The super-ambition starts to really make itself clear on 2006's The Crane Wife. It has the usual faintly supernatural medievalism to the lyrics (all clearer and clearer evidence of the completeness of the British folk foundations on which this stuff is all built), but it also has a massive dose of seriously prog inspired elements. The Keith Emerson style keyboard work on 12-minute workout 'The Island' is a total giveaway, it's a direct lift of Emerson's work. And there again is another key to the success of the Decemberists - they aren't afraid of appearing desperately naff, and it's the confidence with which they affect this carelessness that I think makes it all work so well. The Crane Wife is perhaps a lift heavy and a little overloaded, and possibly a bit disjointed, but it's a supremely good album which accepts its appeal will be limited and plays arrogantly to its crowd.

2009's The Hazards of Love finally goes to the dread place threatened by the Decemberists previous records - the concept album. Now, as has been clear throughout the last 102 days, I have no problem whatsoever with either a) the concept album, or (b) prog. Therefore, contrary to most of the outraged indie kids, I think that The Hazards of Love is a truly fantastic record. It's florid, excessive, overblown, pretentious, absurd, grandstanding, grotesque, self-important, whimsically enigmatic, and it's precisely for all those reasons that it's absolutely superb, and it's the ultimate demonstration that Meloy is creating this stuff entirely on his own terms, without reference to anyone but his influences. The rest of the world's opinion is their own and they're entitled to it, but it doesn't seem to have any relevance to his own view of what kind of records he could and should make, and it's this unshakeable confidence in the rightness of what he's doing that makes it all so successful. There's Deep Purple, Jethro Tull, Pink Floyd, Pentangle, Emerson Lake & Palmer, King Crimson, Fairport Convention, even Meat Loaf and Steeleye Span in here but incredibly it's still a thoroughly modern indie rock album. It's a spectacular display of singularity of vision and it's enormously impressive.

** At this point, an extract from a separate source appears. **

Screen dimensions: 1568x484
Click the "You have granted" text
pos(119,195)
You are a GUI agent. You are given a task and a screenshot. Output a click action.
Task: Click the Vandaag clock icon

Last up is the massive rock machine that is Deep Purple's Fireball (1971). What a great slab of 70's heaviosity Fireball is. It's a rollicking, bluesy roll of an album, packed with smoking riffs and stoned out rhythm. It's a really dumb album but good lord it's superb. In some ways it's the quintessential heavy rock album (more so than Machine Head I would say) because it encapsulates so perfectly just how broad the rock scope was in the 1970's, all based on those old blues riffs certainly, but reaching out all over the place. It's tight and it's humourless while being absurd, and it's little more than brilliant fun.